When small government contractors call me about potential GAO bid protests, they sometimes are convinced that the procuring agency was biased against them, or biased in favor of another offeor (in many cases, the incumbent). Fired up, these clients want to file scathing GAO protests, accusing the source selection officials of improprieties.
It’s my unpleasant job to tell these angry contractors, “unless you have ironclad evidence, I think you should save your money.” Although allegations of bias are relatively common in GAO protests, in my experience, the GAO almost never sustains a protest on this basis. In other words, as my friends from the Northeast might say, fuhgettaboutit.

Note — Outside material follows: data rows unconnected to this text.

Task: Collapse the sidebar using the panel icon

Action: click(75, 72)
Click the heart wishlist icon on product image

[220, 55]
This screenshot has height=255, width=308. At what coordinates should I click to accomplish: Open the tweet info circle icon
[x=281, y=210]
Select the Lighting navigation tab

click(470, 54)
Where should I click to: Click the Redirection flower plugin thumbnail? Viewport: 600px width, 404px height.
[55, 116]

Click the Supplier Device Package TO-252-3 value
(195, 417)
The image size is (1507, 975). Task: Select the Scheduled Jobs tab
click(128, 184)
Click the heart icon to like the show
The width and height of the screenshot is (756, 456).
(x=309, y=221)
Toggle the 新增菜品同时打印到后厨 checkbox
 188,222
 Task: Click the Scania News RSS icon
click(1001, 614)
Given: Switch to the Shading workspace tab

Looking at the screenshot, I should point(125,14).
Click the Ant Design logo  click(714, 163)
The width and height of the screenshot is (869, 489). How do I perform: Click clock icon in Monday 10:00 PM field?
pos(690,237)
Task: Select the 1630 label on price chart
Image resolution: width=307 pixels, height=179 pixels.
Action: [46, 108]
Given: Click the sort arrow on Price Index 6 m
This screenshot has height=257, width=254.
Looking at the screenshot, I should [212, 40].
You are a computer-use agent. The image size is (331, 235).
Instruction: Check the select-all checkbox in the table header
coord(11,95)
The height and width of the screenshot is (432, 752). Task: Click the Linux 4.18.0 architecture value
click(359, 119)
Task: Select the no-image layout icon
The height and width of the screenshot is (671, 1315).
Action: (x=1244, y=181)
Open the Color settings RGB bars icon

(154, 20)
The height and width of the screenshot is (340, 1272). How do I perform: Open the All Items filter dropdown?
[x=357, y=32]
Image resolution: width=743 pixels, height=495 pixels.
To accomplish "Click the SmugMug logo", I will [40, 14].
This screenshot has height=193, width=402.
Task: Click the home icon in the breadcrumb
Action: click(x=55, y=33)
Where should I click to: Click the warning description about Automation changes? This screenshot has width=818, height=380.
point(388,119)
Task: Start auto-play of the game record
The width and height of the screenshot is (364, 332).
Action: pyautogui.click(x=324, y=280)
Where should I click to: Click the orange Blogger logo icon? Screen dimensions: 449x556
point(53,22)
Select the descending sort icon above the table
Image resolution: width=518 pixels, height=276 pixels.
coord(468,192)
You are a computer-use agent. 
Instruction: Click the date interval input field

The GAO bid protest decision in Jean-Paul O’Brien, B-405668, B-405669 (Dec. 12, 2011), demonstrates what happens in the vast majority of reported GAO protest decisions alleging bias on the part of procuring officials. In the Jean-Paul O’Brien case, the protester made an allegation of bias, but the primary supporting evidence was a vague email the protester interpreted as an indication that the results of the competition had been pre-ordained.
The GAO made short work of the bid protest. Citing longstanding GAO protest precedent, the GAO wrote that “Government officials are presumed to act in good faith and a protester’s claim that contracting officials are motivated by bias or bad faith must be supported by convincing proof.” The GAO continued, “our Office will not attribute unfair or prejudicial motives to procurement officials on the basis of inference or supposition.” The GAO found that the protester had not supplied such “convincing” evidence and denied the protest.
The GAO’s decision in the Jean-Paul O’Brien bid protest is typical. Contractors are almost never able to supply a “smoking gun” to meet the GAO’s requirement for “convincing” proof of bias. As a result, in my opinion, bias claims are among the least successful grounds of protest before the GAO.
When it comes to GAO bid protests, if a contractors thinks a procuring official may be biased against it, the question isn’t whether you the contractor is right—it’s whether the contractor can convincingly prove it. If not, my sense is that alleging bias as part of a GAO bid protest is likely to be little more than a waste of time and money. To make matters worse, crying “bias!” is not exactly a great way of making friends at the procuring agency—an agency you presumably want to do business with in the future.